Because of its uniqueness, the team decided to study Leo I. Leo I, unlike most dwarf galaxies orbiting the Milky Way, is devoid of dark matter. Researchers determined Leo I’s dark matter profile, or how the density of dark matter changes from the galaxy’s outskirts to its core. They accomplished this by calculating its gravitational pull on the stars: the faster the stars move, the more matter is contained in their orbits. The researchers were particularly interested in whether the density of dark matter increases toward the galaxy’s center. They also wanted to know if their profile measurement would be consistent with previous ones made using older telescope data and computer models.

The models scream that you need a black hole at the center; you don’t need a lot of dark matter. You have a very small galaxy collapsing into the Milky Way, and its black hole is roughly the same size as the Milky Way’s. The mass-to-volume ratio is enormous. The Milky Way is dominant, but the Leo I black hole is close.

María José Bustamante

Led by recent UT Austin doctoral graduate María José Bustamante, the team includes UT astronomers Eva Noyola, Karl Gebhardt and Greg Zeimann, as well as colleagues from Germany’s Max Planck Institute for Extraterrestrial Physics (MPE).

They used a unique instrument called VIRUS-W on McDonald Observatory’s 2.7-meter Harlan J. Smith Telescope for their observations. The team received a startling result after feeding their improved data and sophisticated models into a supercomputer at UT Austin’s Texas Advanced Computing Center.

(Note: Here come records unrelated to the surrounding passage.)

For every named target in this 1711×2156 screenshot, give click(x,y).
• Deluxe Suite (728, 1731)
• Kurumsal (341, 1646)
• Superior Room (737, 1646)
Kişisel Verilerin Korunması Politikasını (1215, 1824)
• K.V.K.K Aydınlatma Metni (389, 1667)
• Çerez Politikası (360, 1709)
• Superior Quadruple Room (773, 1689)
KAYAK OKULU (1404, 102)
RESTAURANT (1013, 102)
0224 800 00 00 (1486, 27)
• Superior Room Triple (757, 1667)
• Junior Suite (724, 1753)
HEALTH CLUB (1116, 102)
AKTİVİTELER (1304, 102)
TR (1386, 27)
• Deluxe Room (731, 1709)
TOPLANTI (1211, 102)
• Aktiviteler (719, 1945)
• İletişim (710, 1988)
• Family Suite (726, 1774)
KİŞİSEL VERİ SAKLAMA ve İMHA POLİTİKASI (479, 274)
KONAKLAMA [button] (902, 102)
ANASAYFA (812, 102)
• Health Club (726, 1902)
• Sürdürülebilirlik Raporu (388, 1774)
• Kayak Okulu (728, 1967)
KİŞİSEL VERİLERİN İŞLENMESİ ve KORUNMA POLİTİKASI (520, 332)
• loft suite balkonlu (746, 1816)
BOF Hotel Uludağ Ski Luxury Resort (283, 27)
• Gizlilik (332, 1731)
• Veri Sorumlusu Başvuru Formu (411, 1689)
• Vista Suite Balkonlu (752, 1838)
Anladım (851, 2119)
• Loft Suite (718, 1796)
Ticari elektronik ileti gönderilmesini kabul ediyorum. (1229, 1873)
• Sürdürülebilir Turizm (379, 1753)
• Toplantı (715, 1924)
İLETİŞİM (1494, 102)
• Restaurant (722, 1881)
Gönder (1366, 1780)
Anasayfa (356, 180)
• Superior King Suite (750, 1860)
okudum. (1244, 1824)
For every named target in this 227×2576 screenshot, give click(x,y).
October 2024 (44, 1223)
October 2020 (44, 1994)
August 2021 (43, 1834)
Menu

“The models scream that you need a black hole at the center; you don’t need a lot of dark matter,” Gebhardt explained. “You have a very small galaxy collapsing into the Milky Way, and its black hole is roughly the same size as the Milky Way’s. The mass-to-volume ratio is enormous. The Milky Way is dominant, but the Leo I black hole is close.” The outcome is unprecedented.

In-a-Milky-Way-Satellite-Galaxy-Astronomers-find-a-strangely-Massive-Black-Hole-1
Astronomers discover strangely massive black hole in Milky Way satellite galaxy

The researchers said the result was different from the past studies of Leo I due to a combination of better data and the supercomputer simulations. The central, dense region of the galaxy was mostly unexplored in previous studies, which concentrated on the velocities of individual stars. The current study showed that for those few velocities that were taken in the past, there was a bias toward low velocities. This, in turn, decreased the inferred amount of matter enclosed within their orbits.

The new data is concentrated in the center and is not influenced by this bias. The amount of inferred matter contained within the stars’ orbits increased dramatically. The discovery could upend astronomers’ understanding of galaxy evolution because “there is no explanation for this kind of black hole in dwarf spheroidal galaxies,” according to Bustamante.

The discovery is all the more significant because astronomers have used galaxies like Leo I, known as “dwarf spheroidal galaxies,” for 20 years to study how dark matter is distributed within galaxies, according to Gebhardt. This new type of black hole merger also provides a new signal for gravitational wave observatories to look for.

“If the mass of Leo I’s black hole is large, it may explain how black holes grow in massive galaxies,” Gebhardt said. This is because, as small galaxies like Leo I collide with larger galaxies, the smaller galaxy’s black hole merges with that of the larger galaxy, increasing its mass.

VIRUS-W, developed by a team at MPE in Germany, is the only instrument in the world capable of performing this type of dark matter profile study. Noyola pointed out that many dwarf galaxies in the southern hemisphere are good targets for it, but no southern hemisphere telescope is equipped for it. However, the Giant Magellan Telescope (GMT) now under construction in Chile was designed in part for this type of work.